せっかくの長島スパーランドが雨のせいで映画へ変更になり、その映画だって子供に囲まれて集中して見ることも
叶わず、しかも帰りのバスには乗り遅れて、タクシーを捜すのに右往左往。

オレとしては、不機嫌になる要素は充分あると思うのだが。

・・・・本当に幸せなヤツ。

・・・・・ま、そういえば、オレもそう不機嫌じゃねーな・・・・・。何でだ?

ことごとく起こるハプニングに振り回されはしたものの、それでもまぁ、どこかしらその状況を楽しんでいる自分がいた。

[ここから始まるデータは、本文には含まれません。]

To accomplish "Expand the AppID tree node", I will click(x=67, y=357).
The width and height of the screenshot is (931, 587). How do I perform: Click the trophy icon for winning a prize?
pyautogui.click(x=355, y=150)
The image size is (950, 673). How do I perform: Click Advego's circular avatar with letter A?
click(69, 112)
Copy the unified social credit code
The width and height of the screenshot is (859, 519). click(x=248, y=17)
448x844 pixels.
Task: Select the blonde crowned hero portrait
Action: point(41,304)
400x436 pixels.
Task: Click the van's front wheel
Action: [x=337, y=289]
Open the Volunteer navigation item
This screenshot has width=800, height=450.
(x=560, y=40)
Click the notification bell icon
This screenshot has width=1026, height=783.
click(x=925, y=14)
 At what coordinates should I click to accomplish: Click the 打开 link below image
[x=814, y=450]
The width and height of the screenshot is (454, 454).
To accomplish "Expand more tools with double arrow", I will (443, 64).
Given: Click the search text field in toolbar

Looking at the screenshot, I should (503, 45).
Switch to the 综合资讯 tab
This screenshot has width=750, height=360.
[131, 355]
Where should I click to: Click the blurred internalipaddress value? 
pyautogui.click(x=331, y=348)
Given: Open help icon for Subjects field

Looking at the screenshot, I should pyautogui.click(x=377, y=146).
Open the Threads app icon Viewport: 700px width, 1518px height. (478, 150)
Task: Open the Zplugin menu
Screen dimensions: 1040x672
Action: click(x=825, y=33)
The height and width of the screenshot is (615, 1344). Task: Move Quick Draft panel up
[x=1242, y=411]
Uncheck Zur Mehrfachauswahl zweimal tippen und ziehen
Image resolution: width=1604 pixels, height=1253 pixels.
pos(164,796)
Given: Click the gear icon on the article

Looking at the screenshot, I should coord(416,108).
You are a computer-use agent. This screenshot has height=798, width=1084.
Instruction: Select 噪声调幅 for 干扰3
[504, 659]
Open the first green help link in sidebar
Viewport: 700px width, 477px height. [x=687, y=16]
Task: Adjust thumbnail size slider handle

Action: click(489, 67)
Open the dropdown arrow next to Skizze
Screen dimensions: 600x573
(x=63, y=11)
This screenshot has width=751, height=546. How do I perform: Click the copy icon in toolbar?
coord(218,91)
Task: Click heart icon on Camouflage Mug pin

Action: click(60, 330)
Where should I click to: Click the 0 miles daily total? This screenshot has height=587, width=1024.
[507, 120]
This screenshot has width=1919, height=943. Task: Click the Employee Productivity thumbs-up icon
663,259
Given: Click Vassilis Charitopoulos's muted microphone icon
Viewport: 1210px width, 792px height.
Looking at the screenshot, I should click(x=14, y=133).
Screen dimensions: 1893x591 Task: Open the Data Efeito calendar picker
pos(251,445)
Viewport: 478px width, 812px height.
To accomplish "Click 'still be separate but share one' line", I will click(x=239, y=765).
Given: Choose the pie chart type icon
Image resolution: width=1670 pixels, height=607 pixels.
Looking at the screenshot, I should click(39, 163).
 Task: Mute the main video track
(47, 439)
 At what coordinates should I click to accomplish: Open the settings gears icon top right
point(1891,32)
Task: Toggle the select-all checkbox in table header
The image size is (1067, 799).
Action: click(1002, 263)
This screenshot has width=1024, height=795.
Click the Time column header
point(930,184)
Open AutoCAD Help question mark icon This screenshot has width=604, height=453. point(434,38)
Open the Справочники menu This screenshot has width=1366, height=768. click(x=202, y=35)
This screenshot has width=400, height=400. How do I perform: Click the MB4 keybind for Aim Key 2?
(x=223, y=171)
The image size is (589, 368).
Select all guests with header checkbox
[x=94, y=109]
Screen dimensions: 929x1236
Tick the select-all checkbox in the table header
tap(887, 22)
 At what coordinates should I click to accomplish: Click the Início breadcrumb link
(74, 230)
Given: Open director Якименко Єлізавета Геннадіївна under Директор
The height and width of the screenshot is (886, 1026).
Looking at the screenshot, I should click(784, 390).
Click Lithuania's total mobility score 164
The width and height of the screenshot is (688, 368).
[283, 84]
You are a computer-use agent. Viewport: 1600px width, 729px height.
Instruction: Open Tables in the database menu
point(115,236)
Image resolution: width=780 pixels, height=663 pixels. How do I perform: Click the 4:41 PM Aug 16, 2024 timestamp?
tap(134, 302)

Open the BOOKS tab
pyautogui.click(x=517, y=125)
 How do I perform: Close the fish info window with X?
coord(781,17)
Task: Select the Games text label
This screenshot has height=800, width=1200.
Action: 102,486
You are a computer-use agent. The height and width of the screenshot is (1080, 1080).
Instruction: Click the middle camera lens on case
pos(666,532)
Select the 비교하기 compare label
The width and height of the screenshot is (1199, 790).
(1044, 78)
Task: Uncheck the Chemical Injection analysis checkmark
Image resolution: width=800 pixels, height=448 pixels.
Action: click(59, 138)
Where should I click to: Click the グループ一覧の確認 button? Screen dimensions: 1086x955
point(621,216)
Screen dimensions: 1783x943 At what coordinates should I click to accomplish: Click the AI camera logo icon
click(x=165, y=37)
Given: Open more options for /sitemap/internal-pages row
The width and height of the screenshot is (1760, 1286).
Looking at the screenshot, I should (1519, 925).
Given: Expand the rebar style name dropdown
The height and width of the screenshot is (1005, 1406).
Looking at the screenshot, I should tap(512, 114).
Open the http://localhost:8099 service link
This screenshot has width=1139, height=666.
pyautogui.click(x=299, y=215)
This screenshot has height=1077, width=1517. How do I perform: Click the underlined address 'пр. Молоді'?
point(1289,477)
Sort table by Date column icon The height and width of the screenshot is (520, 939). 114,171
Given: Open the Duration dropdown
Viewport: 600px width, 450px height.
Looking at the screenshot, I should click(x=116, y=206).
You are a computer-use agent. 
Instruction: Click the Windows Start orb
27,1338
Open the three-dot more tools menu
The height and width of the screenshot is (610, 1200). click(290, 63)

普通だったら、とっくに不機嫌なっていたっておかしくないのに、そうならずにすんでいるのは
この隣の人間のせいか。

どんな事態に追い込まれても、至って楽しそうにしている快斗を見て、オレはやれやれと溜息を漏らした。

 

「・・・にしてもさ、さっきの新一はさすがだったね。」

いつの間に買ったのやら、缶コーヒーをオレに手渡しながら、快斗がそう話し掛けてきた。

「何が?」

「いや、だってさ。新一にあんな笑顔でお願いされちゃ、たいていの人間が逆らえない事くらいわかってるだろ?
タクシーの運ちゃんがあんなに飛ばしてくれたのは、まさに新一のおかげだってこと。」

・・・・あーん???

「何言ってんだ?オレは低姿勢にお願いしただけだろーが。」

「いやいや、そこがまた・・・・ね!」

などと、快斗はよくわからない笑いを浮かべて、美味しそうにコーヒー牛乳を飲んでいた。

 

やっと落ち着いたせいか、猛烈な眠気がオレを襲う。

考えてみれば今朝は早起きだったし、なんだかんだでよく走り回ったからな。ちょっと疲れたかも。

うとうとしてきたオレを見て、快斗がそっと囁いた。

「寝ちゃってもいいよ?磯辺まではまだだいぶあるからね。」

「う・・・ん。」

このままコイツの横で寝てしまっては、何かまたちょっかいを出されると、一瞬身の危険を感じたものの、
結局オレは睡魔には勝てず、いつのまにか意識が白濁としていく。

その後、心地良く揺れる列車の振動に目をうっすら開けた時、隣の快斗も同じように眠りについているのを見て
オレは安心して、ぐっすり休む事ができた。

 

そうして、オレ達2人を乗せた列車は、降りしきる雨の中、トロピカルランドがある磯部方面へと
向かって行ったのである。

 

 

☆   To Be Continued   ☆

 NEXT

今年の新ちゃんのハピバ小説は、トロピカルランド・デートということで。
実は、この快斗が企画したツアーは、管理人とその仲間の間で本当に実行された
ツアーだったりします。

というわけで、冒頭にもありますが、半分(?)事実に基づいて作成され、
あとは、実際こんなツアーを快新で行ったらどうなるか???
と、私なりに考えながら書いたものだったのでした。

ちなみに、長島スパーランドが雨でいけなかったのは事実で
三重県で映画(当然ですが、『コナン』)を見ちゃったのもほんとvvv

ついこのあいだ、シークレットナイト2で見たばかりなのに、
2日後に既に二度目を見ている私・・・・。